---------- DATASET CONTENT ----------

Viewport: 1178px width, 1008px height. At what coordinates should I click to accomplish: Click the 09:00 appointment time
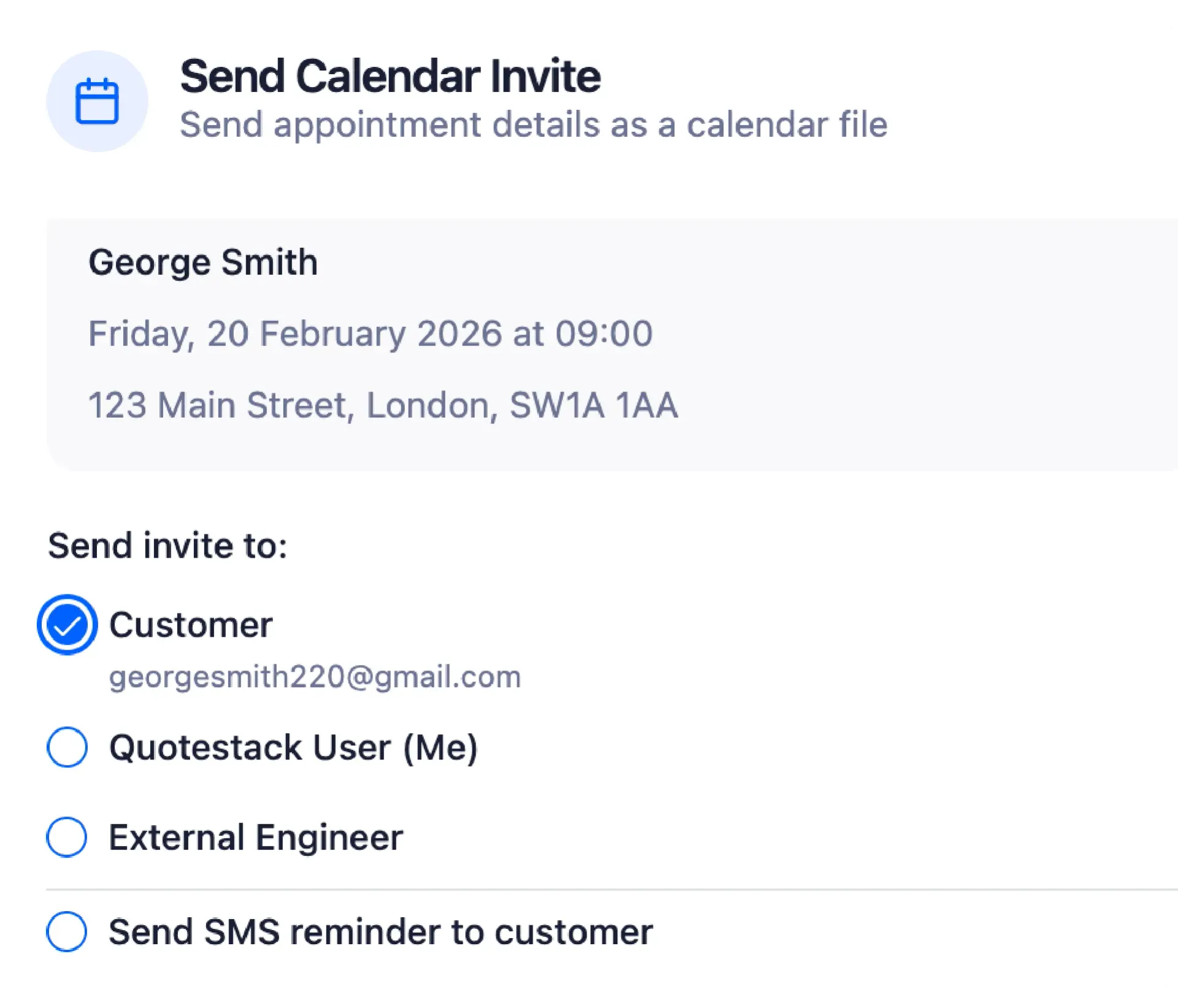[604, 334]
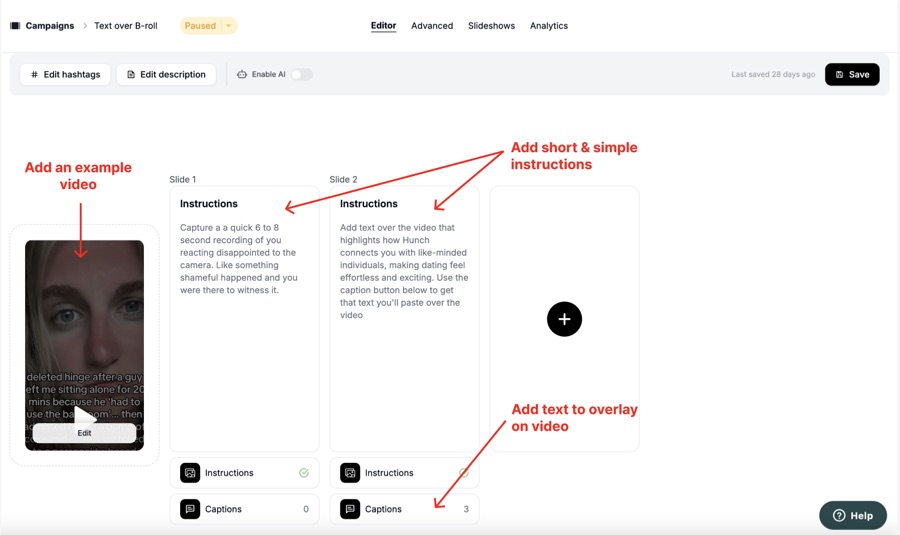This screenshot has height=535, width=900.
Task: Open the Help widget
Action: (x=853, y=515)
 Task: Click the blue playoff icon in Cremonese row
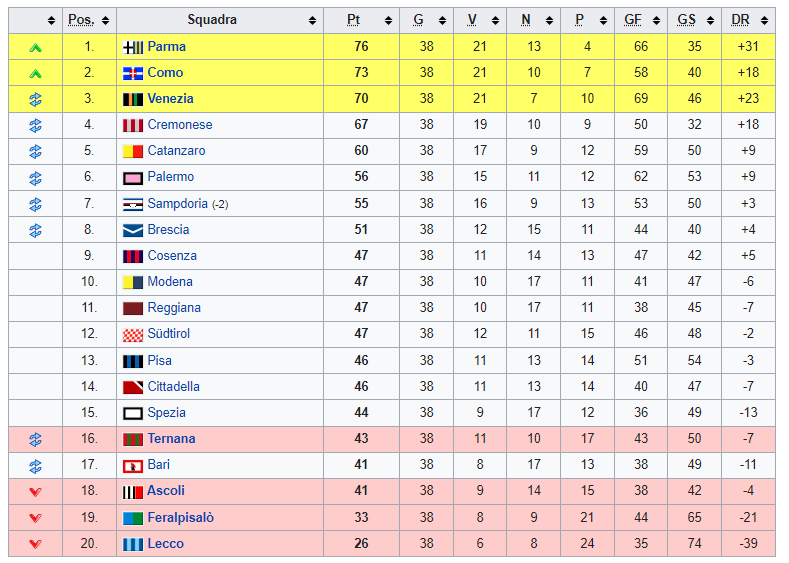[x=35, y=125]
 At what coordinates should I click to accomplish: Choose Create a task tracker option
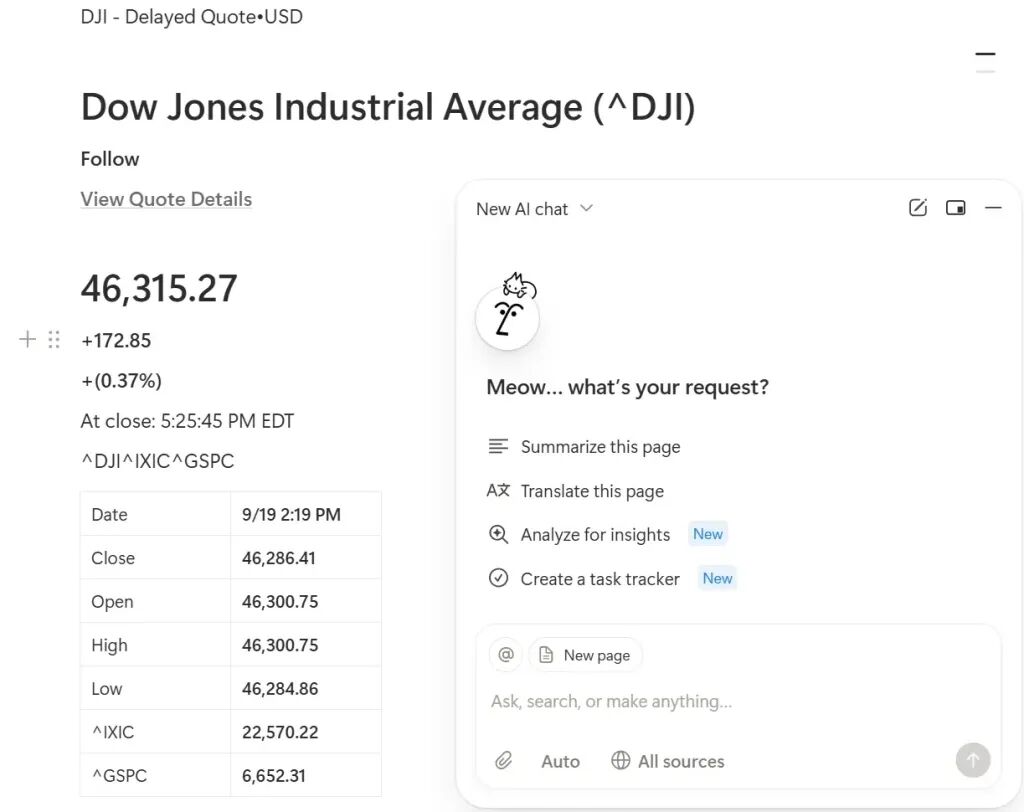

----------

# [PROBLEM TO WORK ON]
Nothing is needed beyond an exact transcription of the lines from the one containing "Task: Click the" to the end of the entries above, with the pictures omitted.

# [TASK OUTPUT]
 Task: Click the blue playoff icon in Cremonese row
[x=35, y=125]
 At what coordinates should I click to accomplish: Choose Create a task tracker option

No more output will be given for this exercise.